What I love about NaNo is the preparatory work in October that helps me focus on a new story or a story I’m currently working on. I also love the camaraderie in sprint groups on Facebook and Discord servers. I have won NaNo in the past and there have been some years that I’ve been editing a book and I didn’t add a single word. Yet the word count doesn’t matter. The most important thing that NaNo does is that it validates the act of writing itself. NaNo reminds us that writers can change how people think about the world around them. NaNo reminds us that writers can change the world. But there’s a caveat–NaNo reminds us that writers can only do those things if they actually commit the words to paper.
As for my check-in, I wrote 20,000 words on a new short story, wrote a 7,500 word shorter story, and added words to my WIP, a big southern gothic novel.

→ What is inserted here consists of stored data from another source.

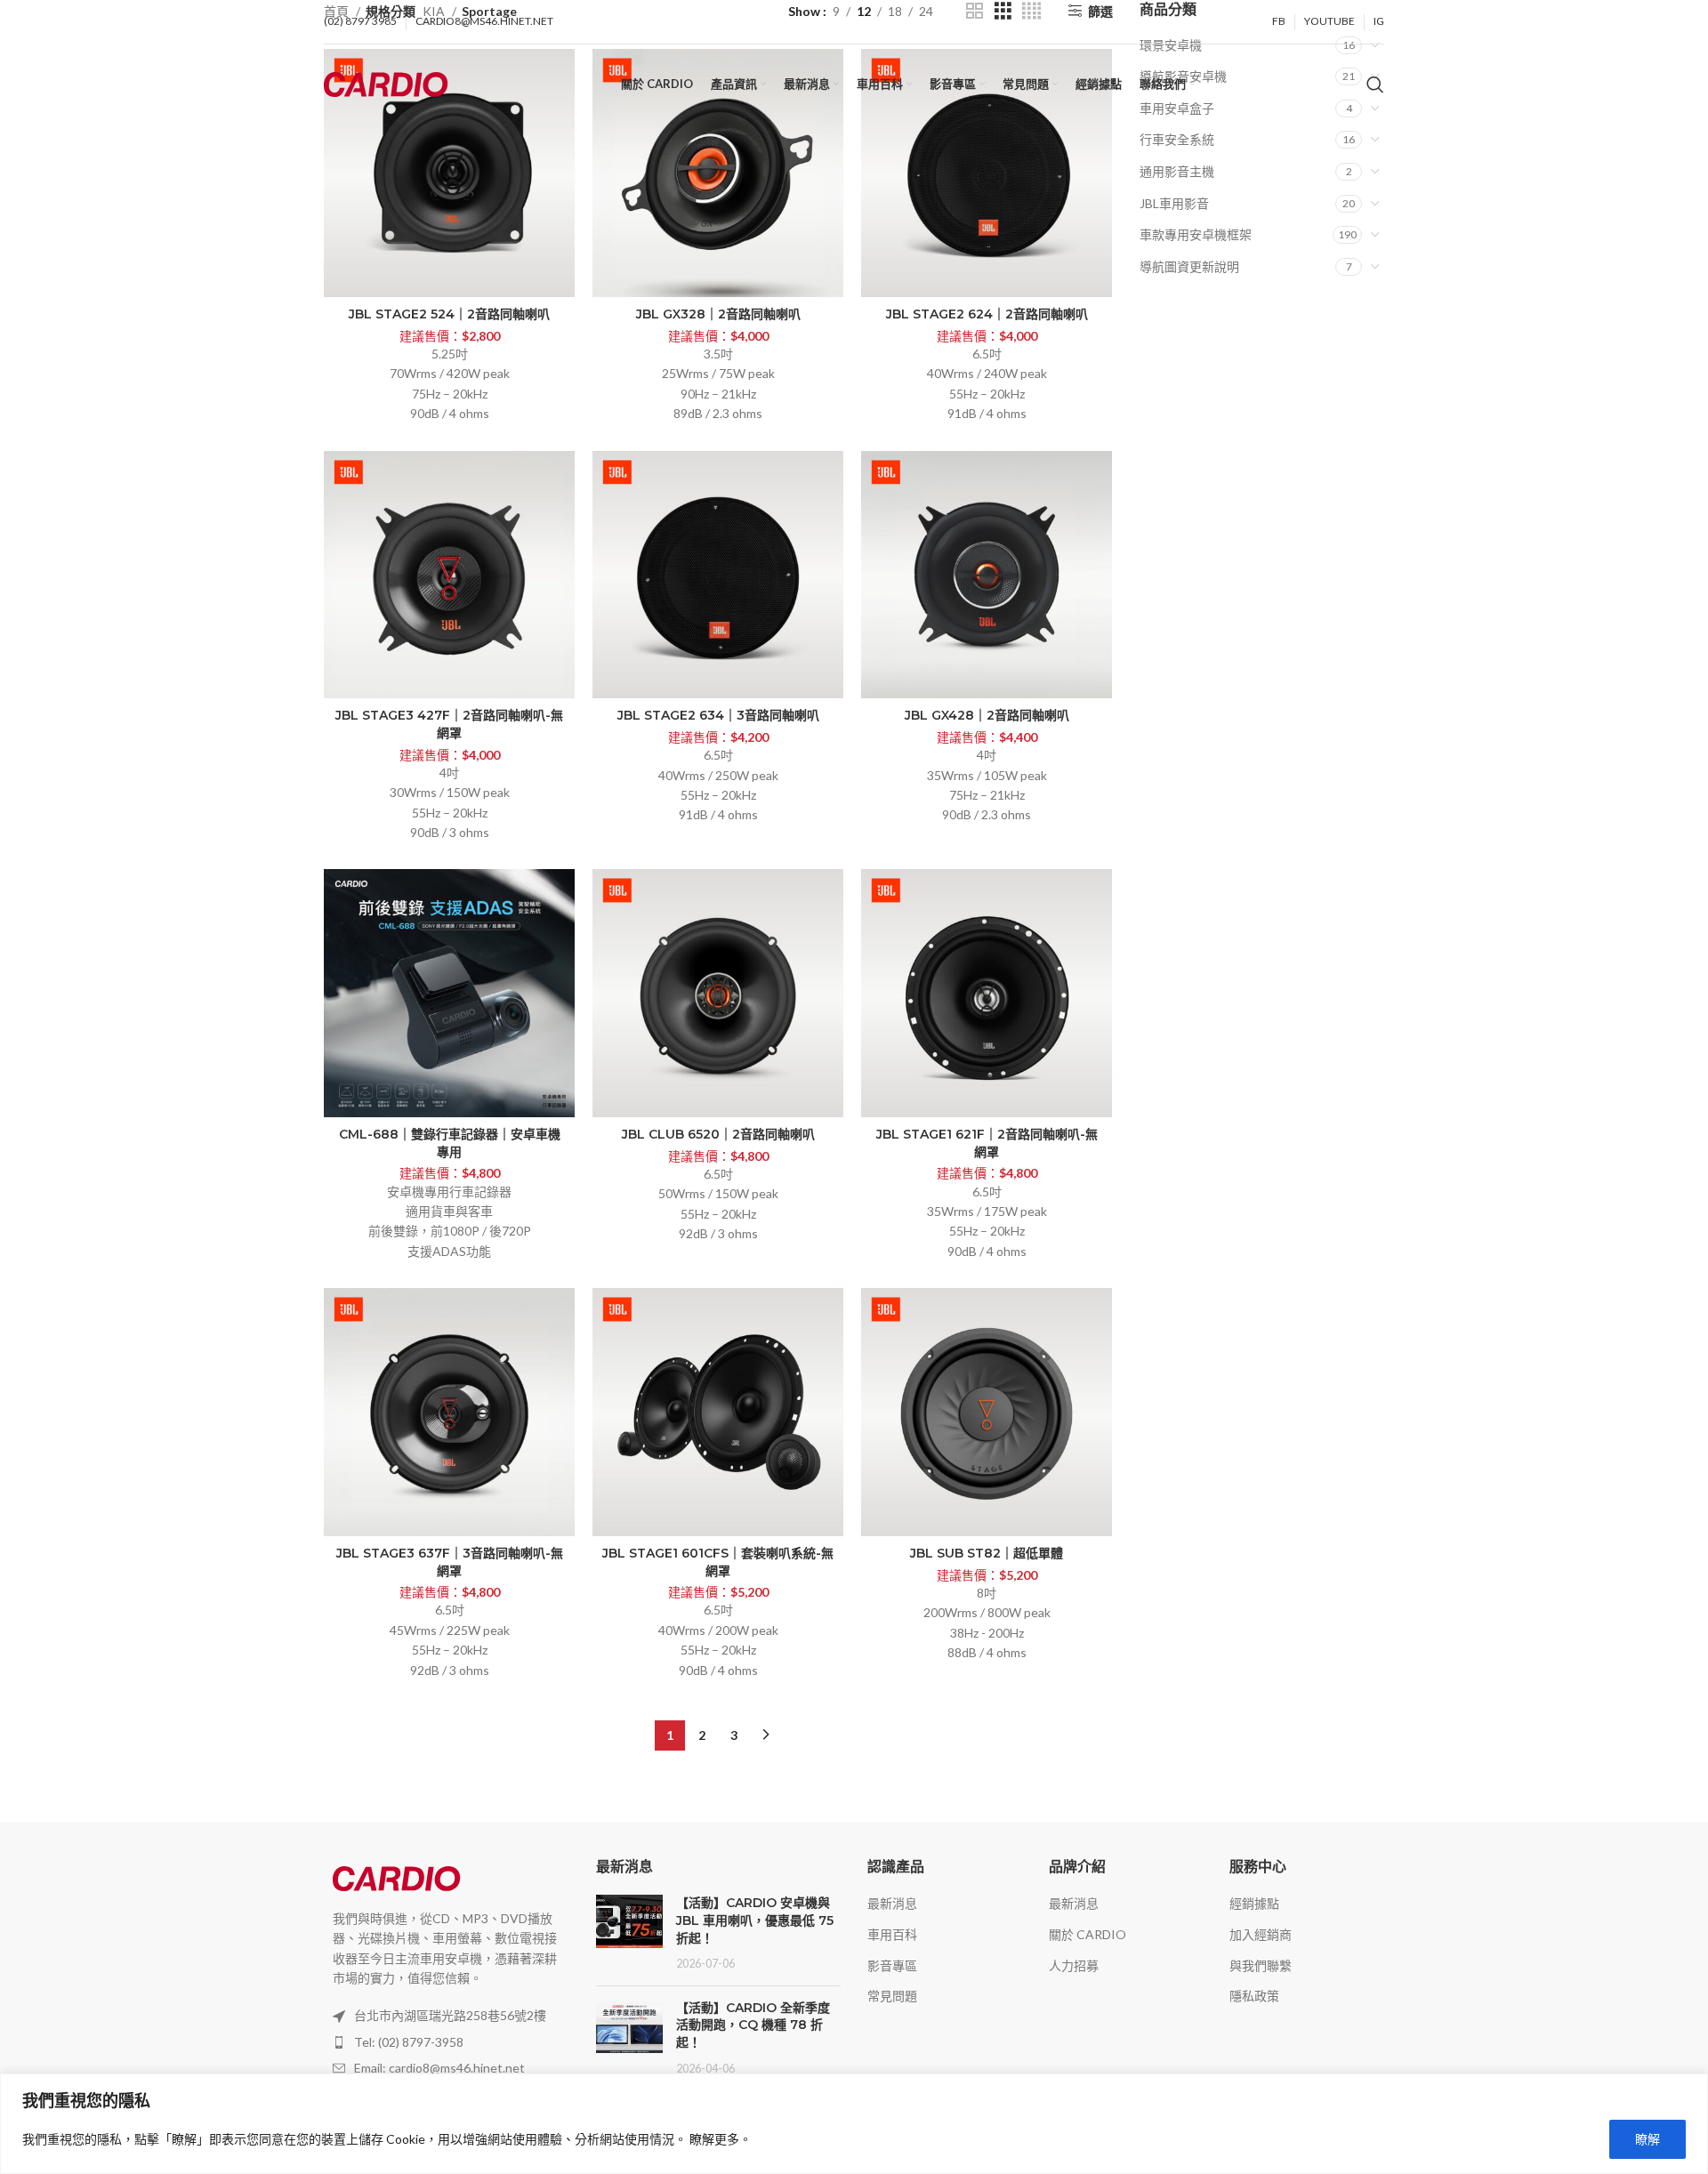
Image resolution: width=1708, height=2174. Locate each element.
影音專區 (892, 1965)
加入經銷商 (1260, 1934)
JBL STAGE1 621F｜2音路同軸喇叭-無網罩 (987, 1143)
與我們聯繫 (1260, 1965)
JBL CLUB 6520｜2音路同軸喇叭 (718, 1134)
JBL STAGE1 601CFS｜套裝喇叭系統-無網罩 (718, 1562)
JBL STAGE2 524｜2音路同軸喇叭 (449, 314)
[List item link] (446, 2042)
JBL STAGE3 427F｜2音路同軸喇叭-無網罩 (449, 724)
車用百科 (892, 1934)
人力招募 (1074, 1965)
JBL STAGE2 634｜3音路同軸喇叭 (718, 715)
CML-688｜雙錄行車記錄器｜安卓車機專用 (449, 1143)
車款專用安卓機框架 (1196, 234)
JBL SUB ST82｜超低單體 (986, 1553)
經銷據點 (1254, 1903)
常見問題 (892, 1995)
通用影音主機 (1177, 171)
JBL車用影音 (1174, 203)
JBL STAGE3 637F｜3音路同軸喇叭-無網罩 (449, 1562)
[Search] (1375, 84)
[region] (854, 2123)
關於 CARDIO (1087, 1934)
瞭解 (1647, 2138)
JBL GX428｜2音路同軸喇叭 (987, 715)
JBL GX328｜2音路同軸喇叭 (718, 314)
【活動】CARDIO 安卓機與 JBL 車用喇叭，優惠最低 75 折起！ (755, 1920)
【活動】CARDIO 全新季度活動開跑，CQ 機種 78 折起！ (753, 2025)
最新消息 (892, 1903)
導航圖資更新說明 (1189, 266)
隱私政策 (1254, 1995)
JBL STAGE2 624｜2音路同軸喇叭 (987, 314)
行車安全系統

Oh, and I made the USA Today Bestseller List with Let’s Get Naughty, a collection of fun and sexy Christmas romances that my writing friends and I published. (Some of the friends I met in previous NaNos!) . While I have no idea how many words I changed, cut, edited, and rewrote on my BIG manuscript, I was able to move forward with my plot. And in the long run, that’s more important than word count. So, I didn’t technically “win” NaNo. And that’s okay. Because I worked and wrote and edited. For the month of November, I reminded myself that my words count and the stories in my head will one day sit in the hands of readers. For the month of November, I reminded myself that writing is what I’m meant to do with my life. For the month of November, I reminded myself that, despite the difficulty in getting words down, I am not alone.
NaNoWriMo ends today but the act of writing down words continues because our words matter. Our words can affect lives. Our words can change the world.